▶ _Instructions for the task_: With pictures left out, copy exactly every line from the one containing "The height and" through the end of the material.

======

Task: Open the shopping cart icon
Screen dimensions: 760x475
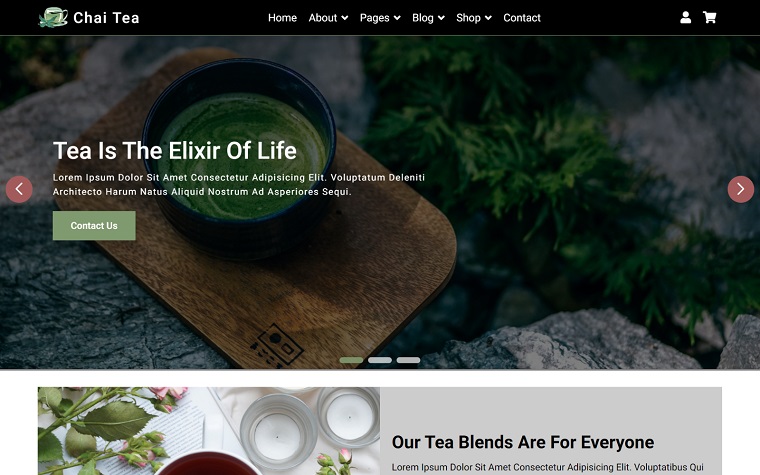Action: (710, 17)
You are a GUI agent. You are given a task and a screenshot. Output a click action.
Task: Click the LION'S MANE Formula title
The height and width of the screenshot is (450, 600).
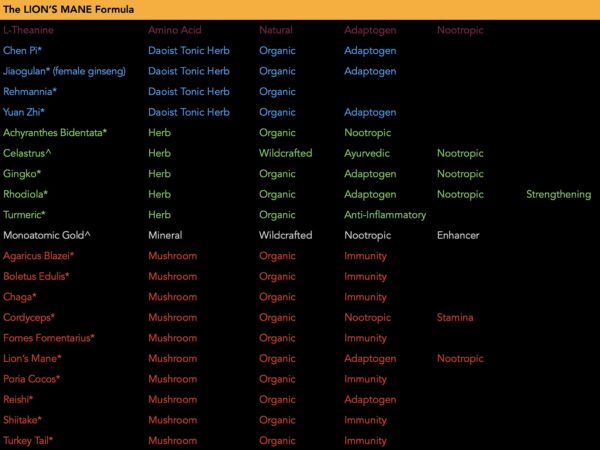[68, 9]
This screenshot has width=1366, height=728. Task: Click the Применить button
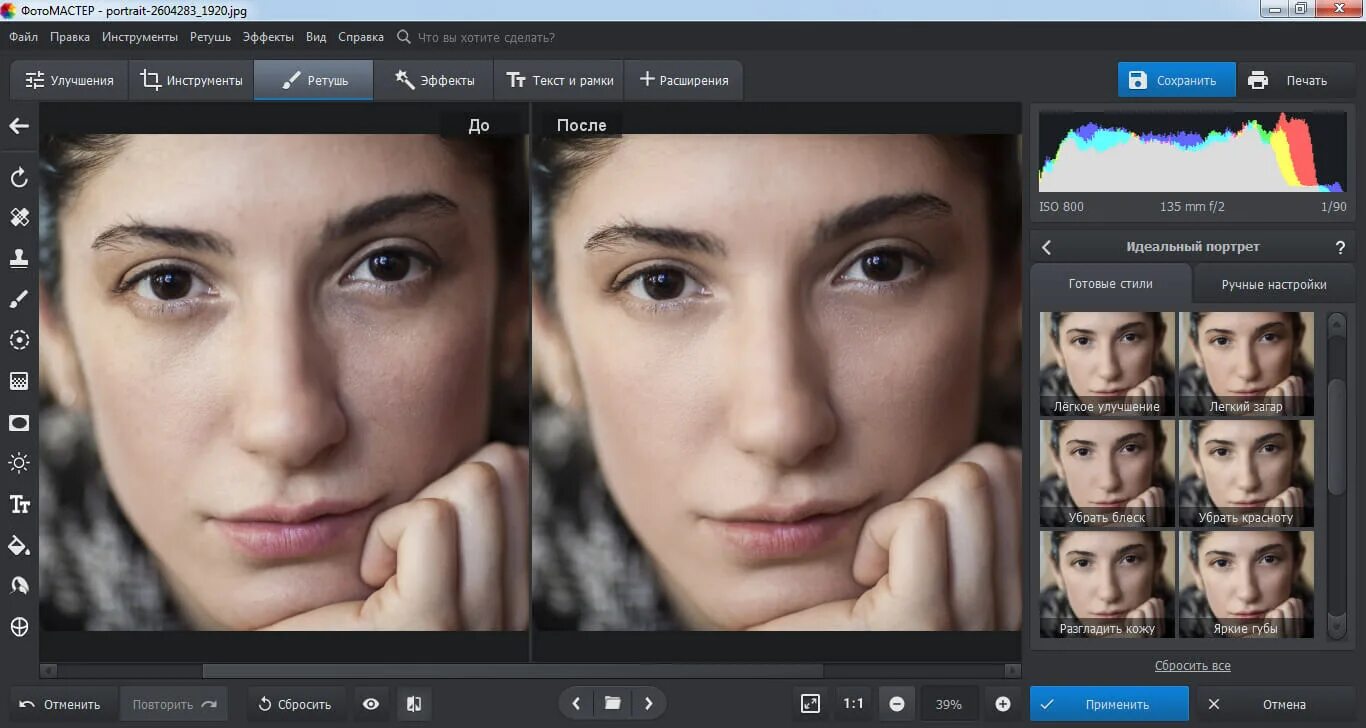1110,704
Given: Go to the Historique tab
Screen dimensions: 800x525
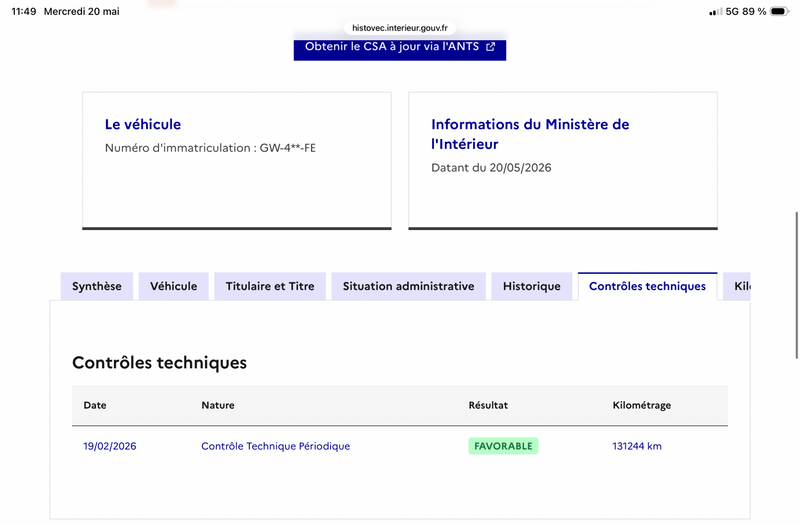Looking at the screenshot, I should (x=532, y=286).
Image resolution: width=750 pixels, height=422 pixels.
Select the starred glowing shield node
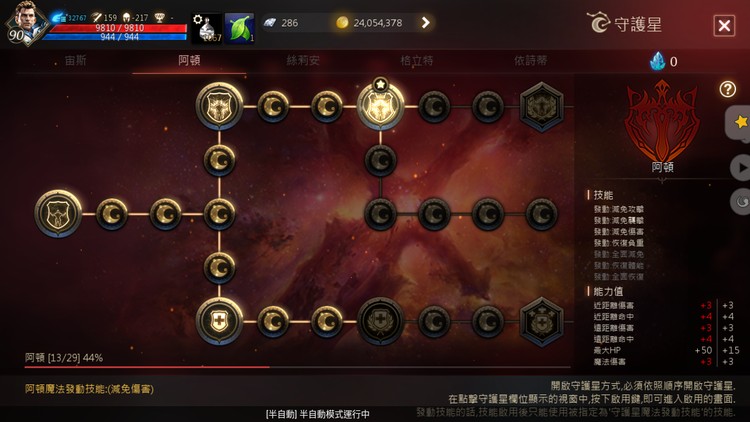point(380,106)
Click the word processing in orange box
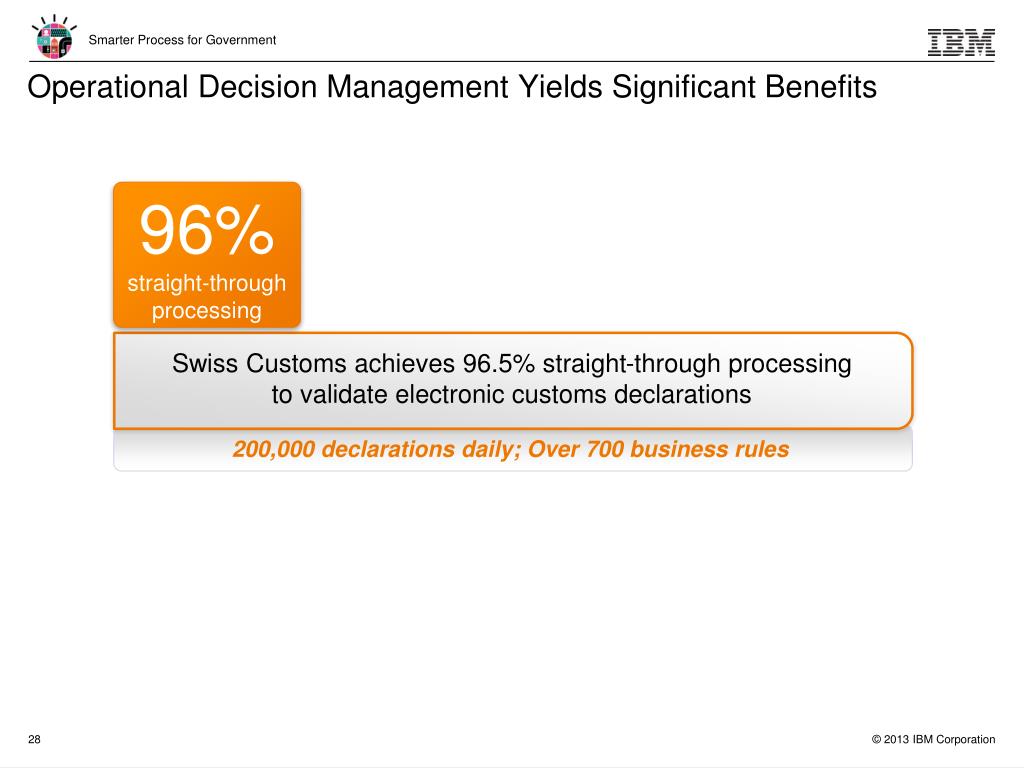The image size is (1024, 768). tap(206, 311)
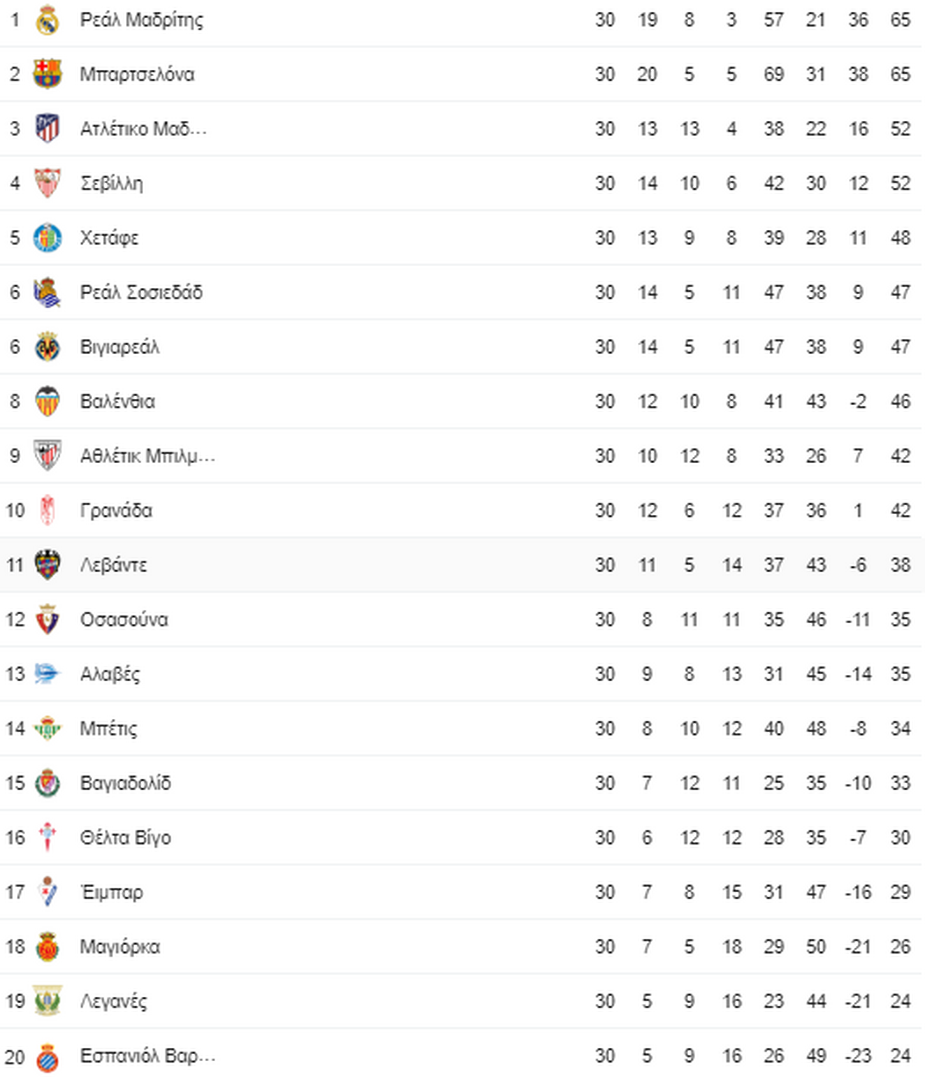Screen dimensions: 925x1080
Task: Click the Espanyol crest icon
Action: pos(47,1057)
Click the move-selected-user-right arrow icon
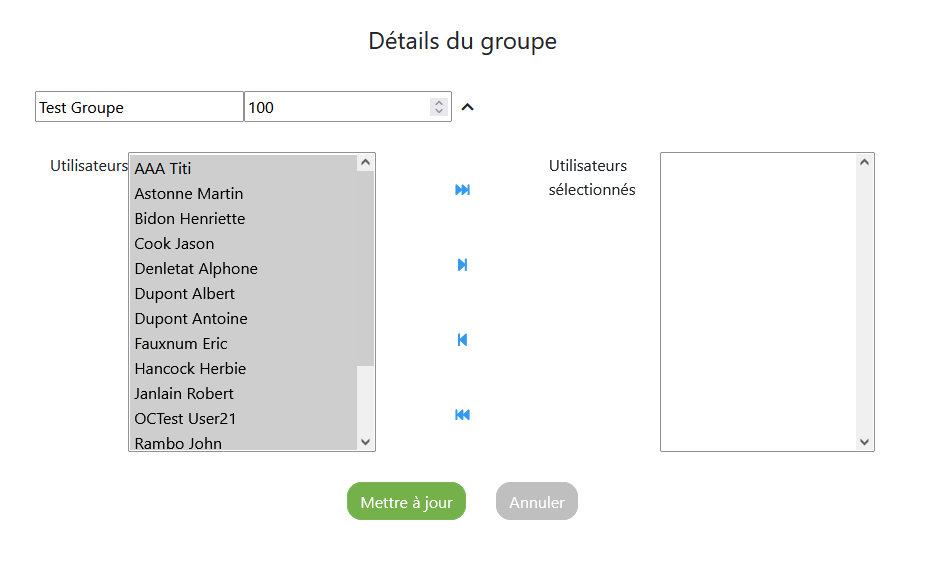The image size is (952, 588). click(462, 265)
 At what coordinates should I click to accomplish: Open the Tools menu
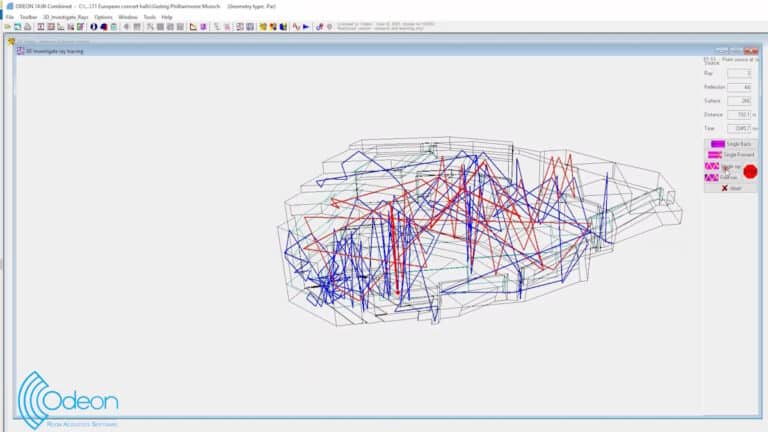[149, 17]
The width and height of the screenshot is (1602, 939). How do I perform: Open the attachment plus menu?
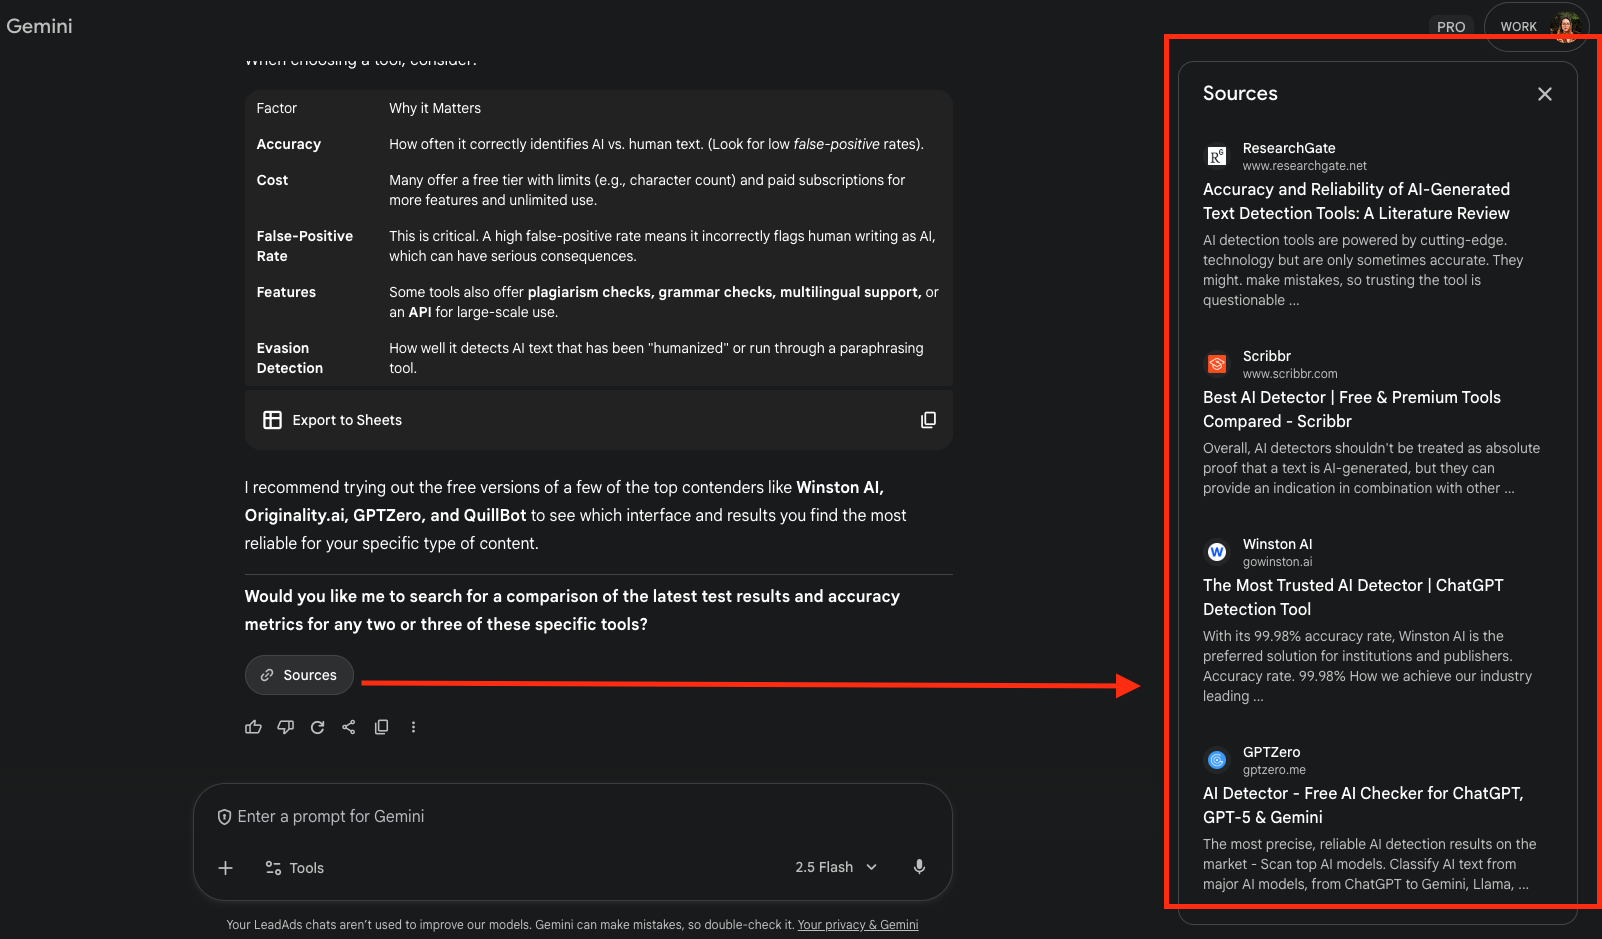click(x=225, y=867)
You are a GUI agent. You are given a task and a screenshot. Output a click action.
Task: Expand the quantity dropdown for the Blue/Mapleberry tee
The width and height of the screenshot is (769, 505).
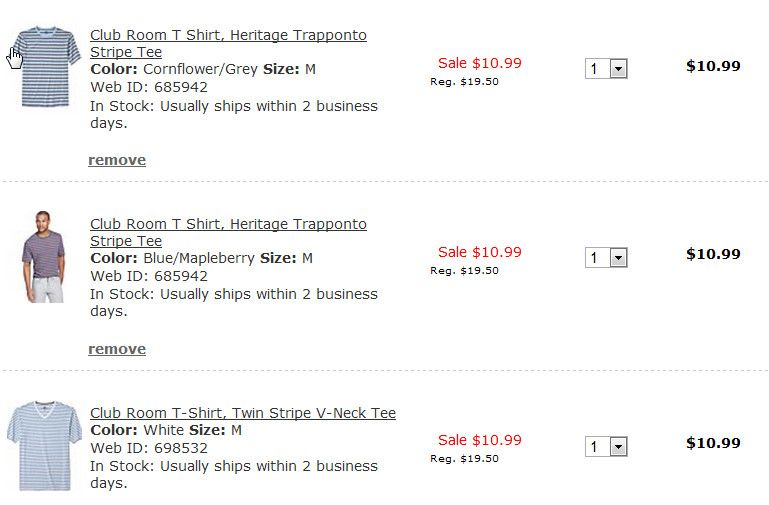tap(606, 258)
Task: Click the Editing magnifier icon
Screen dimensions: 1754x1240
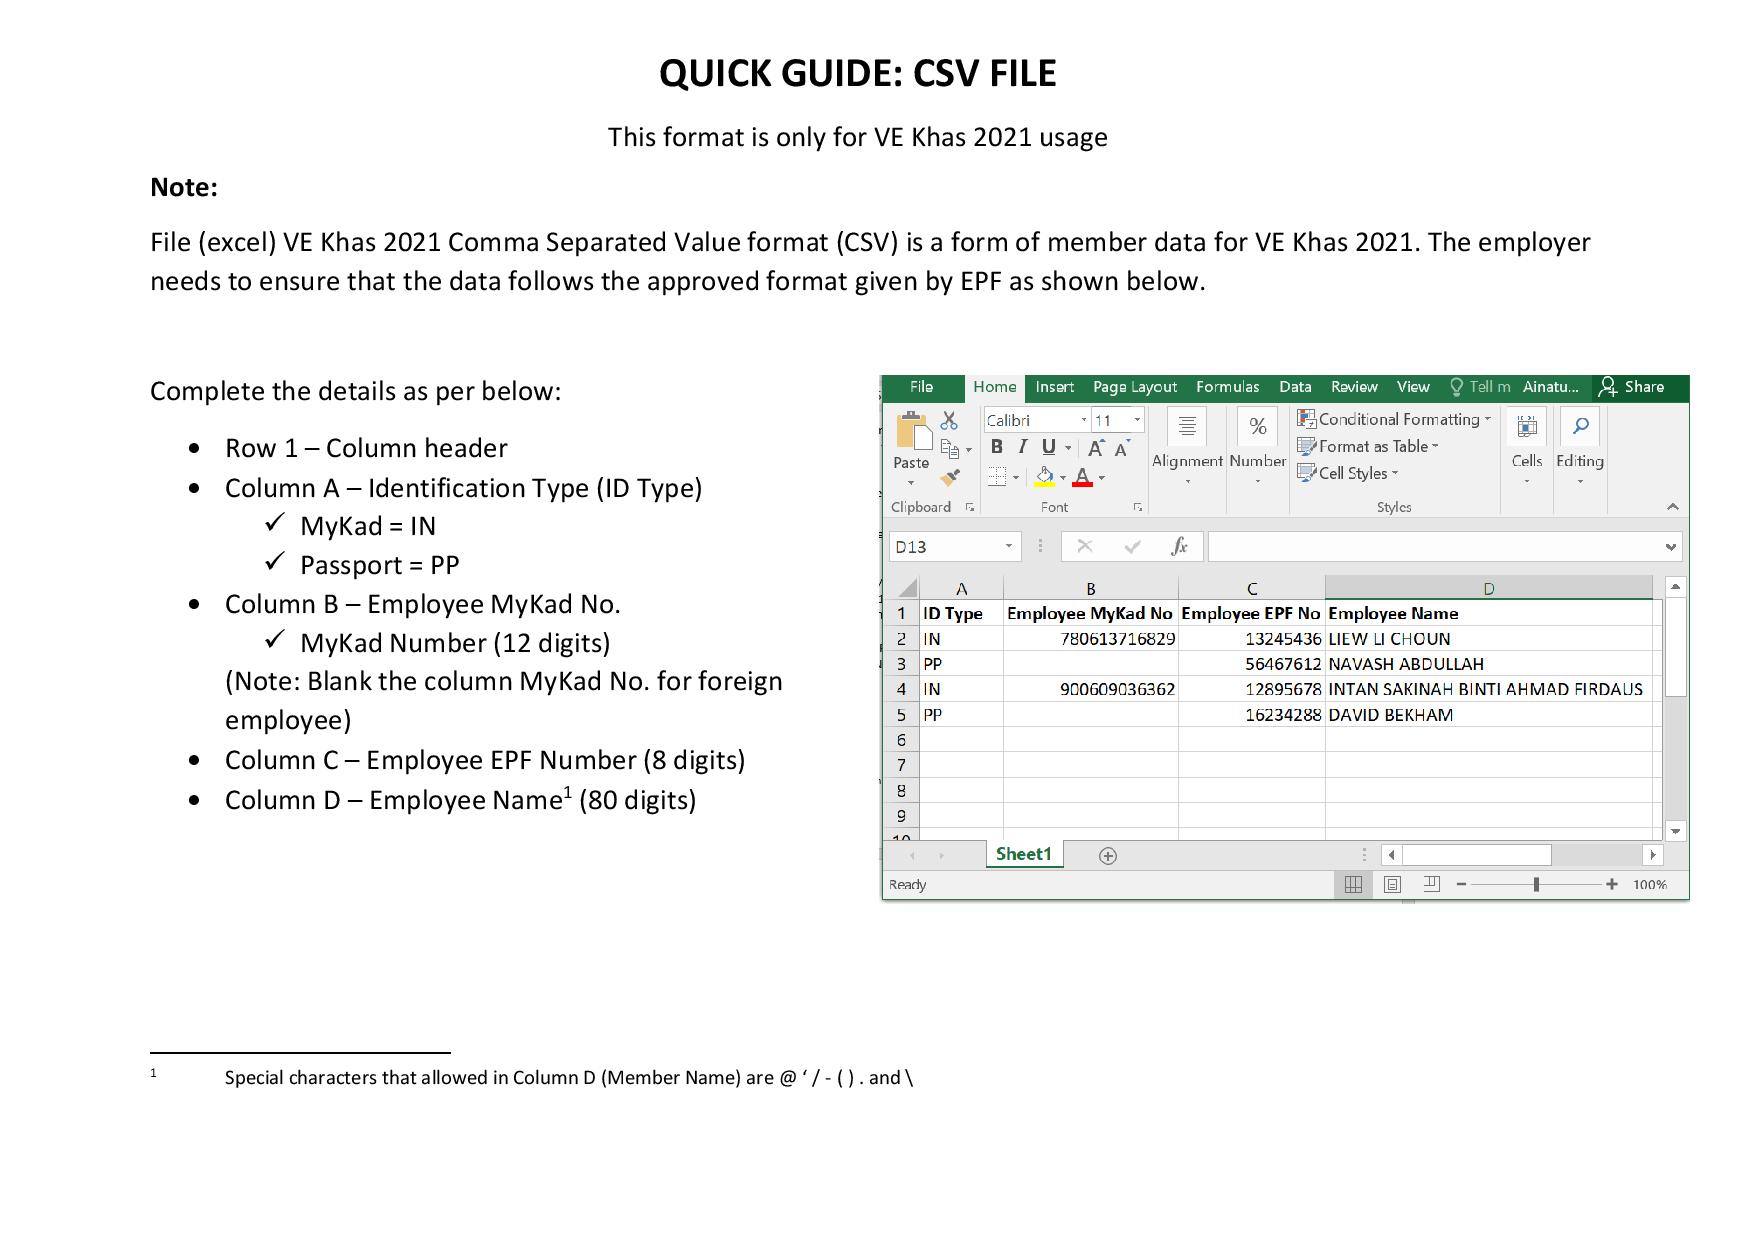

======

▶ _Finished task_:
The height and width of the screenshot is (450, 600).
[68, 9]
This screenshot has width=1366, height=728. Task: Click the Применить button
1110,704
Given: Go to the Historique tab
Screen dimensions: 800x525
Looking at the screenshot, I should (x=532, y=286).
Image resolution: width=750 pixels, height=422 pixels.
Select the starred glowing shield node
point(380,106)
Click the word processing in orange box
The image size is (1024, 768). tap(206, 311)
Screen dimensions: 925x1080
Task: Click the Espanyol crest icon
Action: pos(47,1057)
Click the move-selected-user-right arrow icon
The image size is (952, 588). click(462, 265)
 At what coordinates should I click to accomplish: Open the Tools menu
[149, 17]
The width and height of the screenshot is (1602, 939). How do I perform: Open the attachment plus menu?
click(x=225, y=867)
You are a GUI agent. You are given a task and a screenshot. Output a click action.
Task: Expand the quantity dropdown for the Blue/Mapleberry tee
The width and height of the screenshot is (769, 505).
tap(606, 258)
Task: Click the Editing magnifier icon
Screen dimensions: 1754x1240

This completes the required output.